### Work required:
Every line from the one containing "Image resolution: width=512" to the end of the data below should be copied exactly, but pictures should not.

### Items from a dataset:

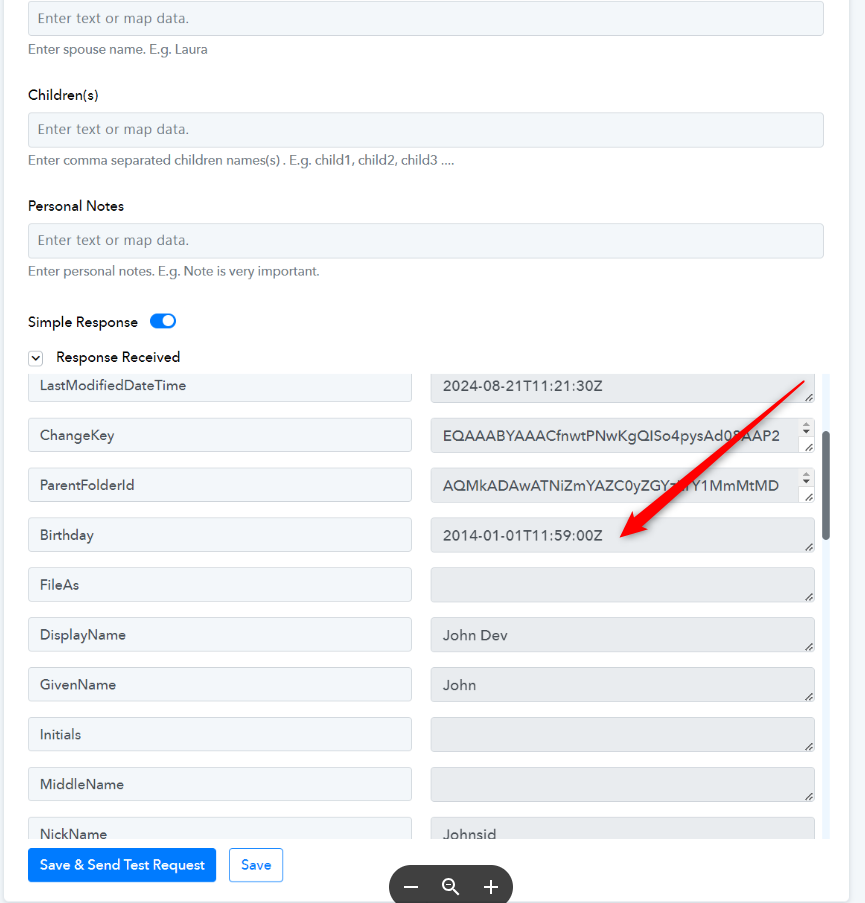The width and height of the screenshot is (865, 903).
Task: Click the response list vertical scrollbar
Action: (826, 485)
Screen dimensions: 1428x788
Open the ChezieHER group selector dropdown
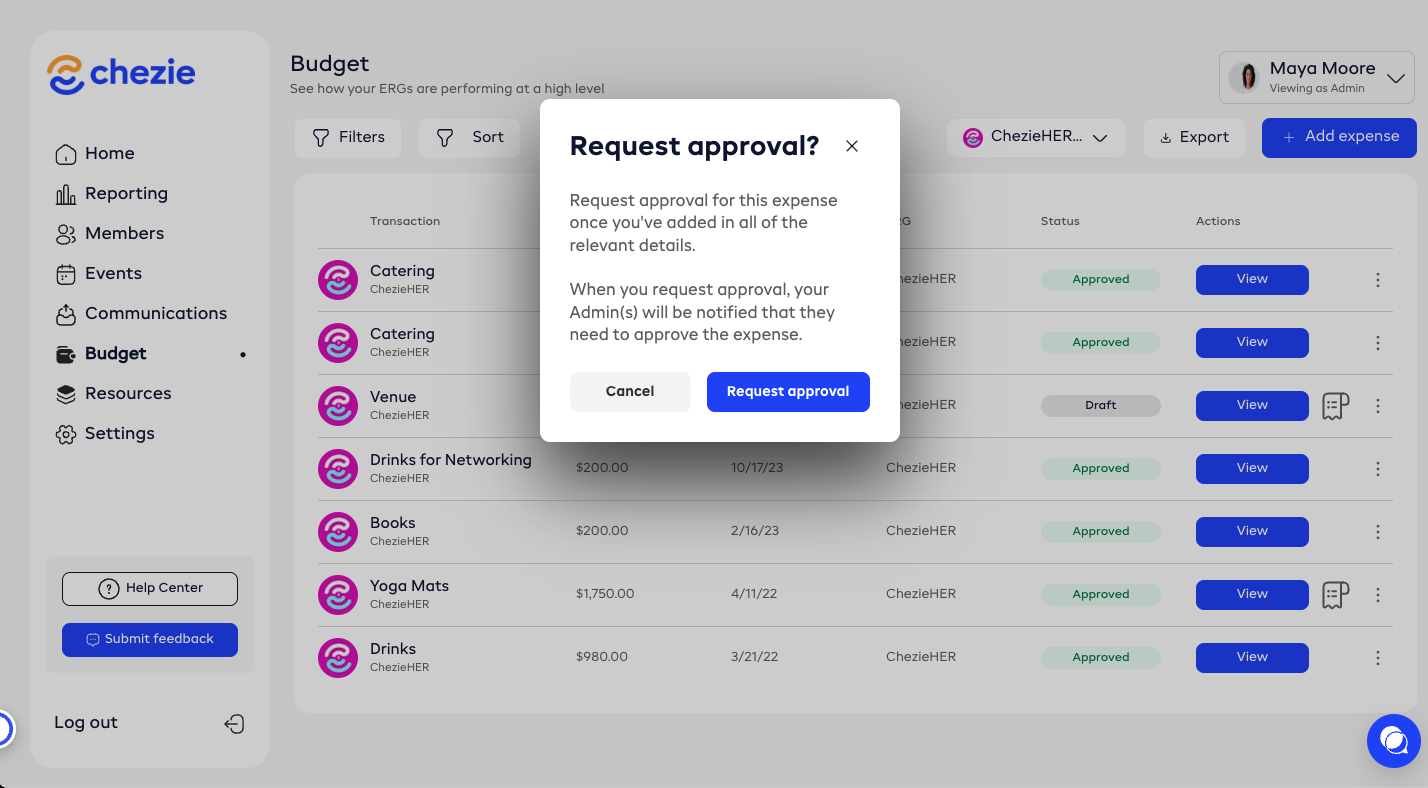tap(1036, 138)
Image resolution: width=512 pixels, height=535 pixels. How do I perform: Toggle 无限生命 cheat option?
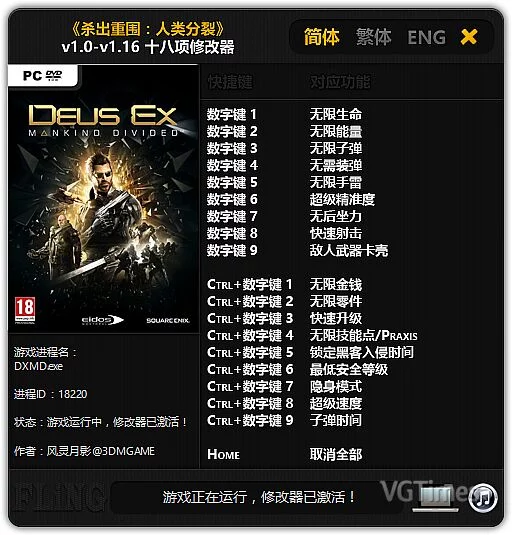[x=336, y=114]
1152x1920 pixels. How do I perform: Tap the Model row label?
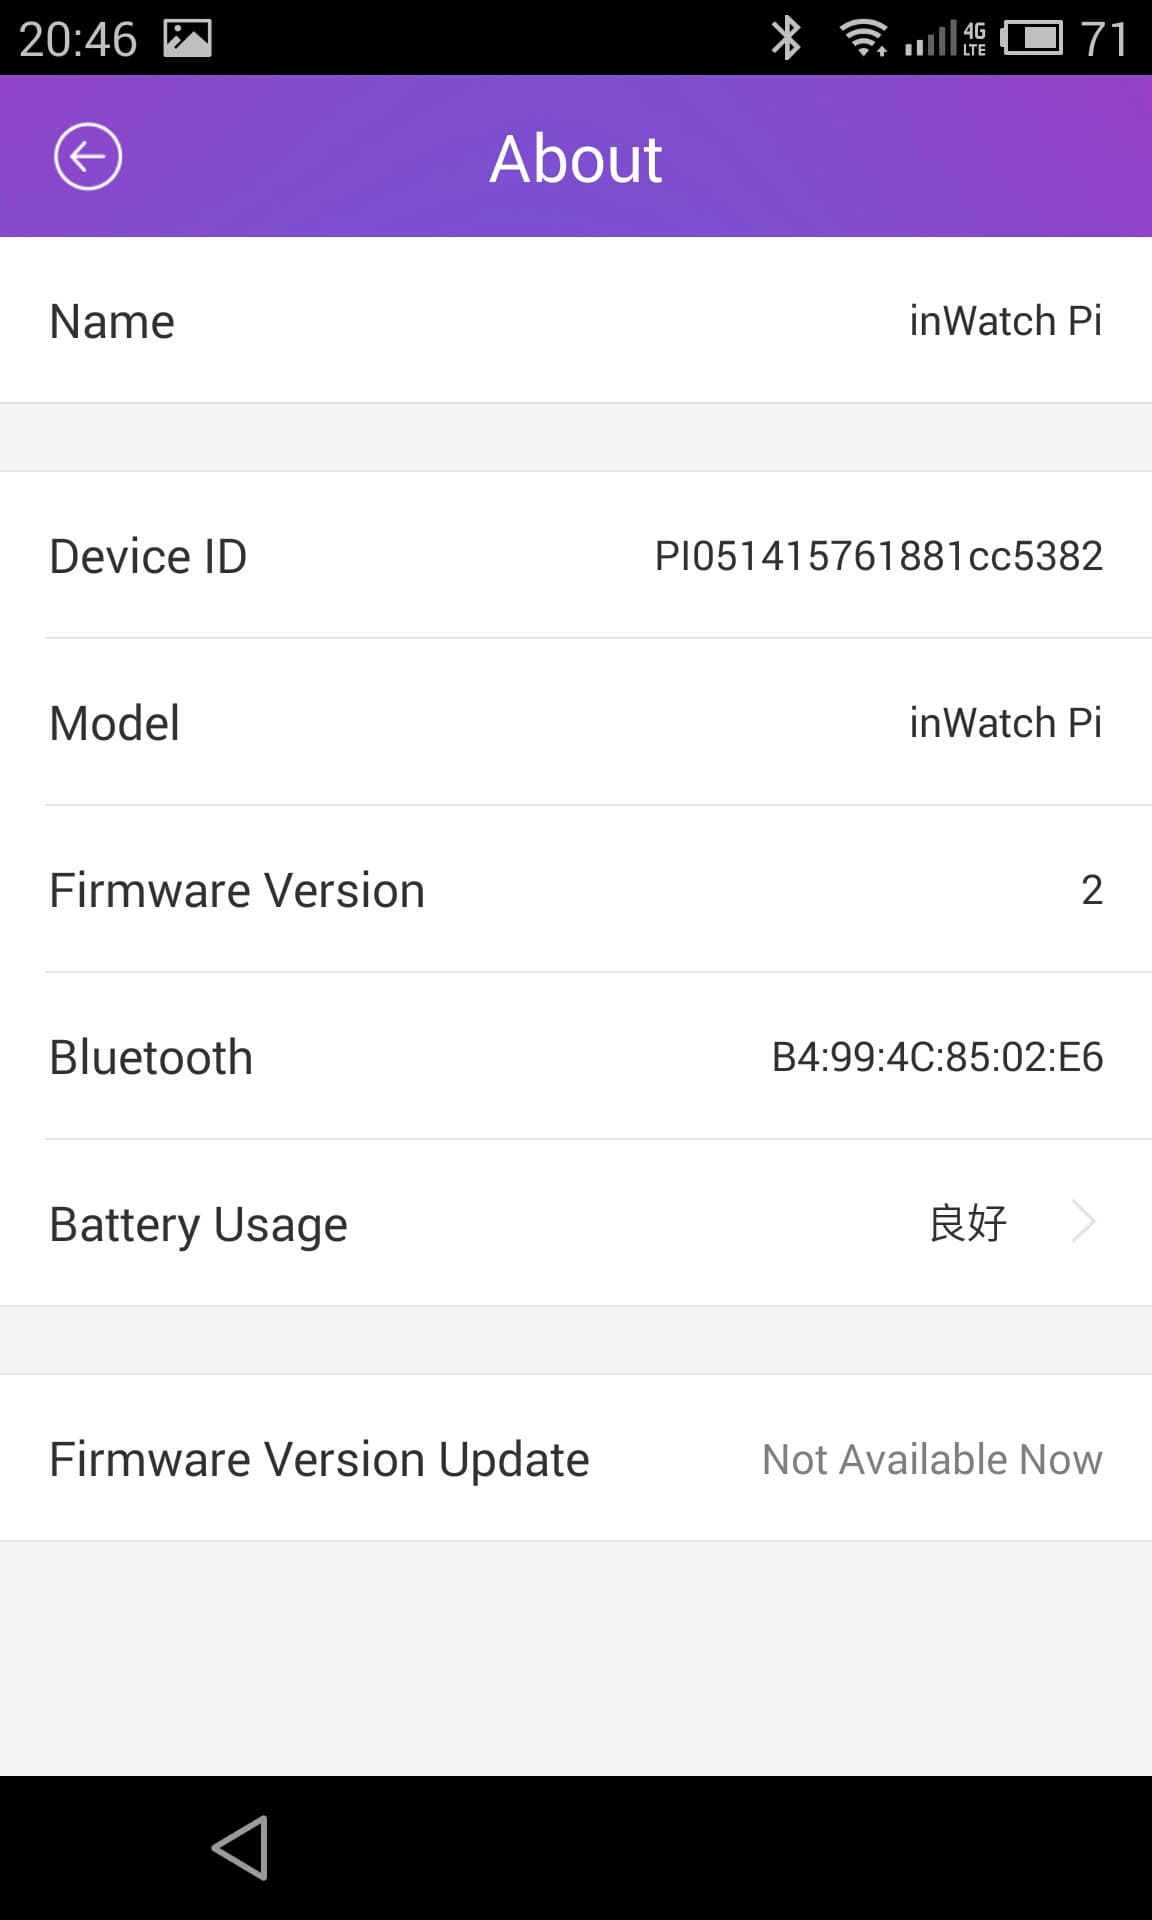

### Result below:
Image resolution: width=512 pixels, height=535 pixels. How do I perform: Toggle 无限生命 cheat option?
[x=336, y=114]
1152x1920 pixels. How do I perform: Tap the Model row label?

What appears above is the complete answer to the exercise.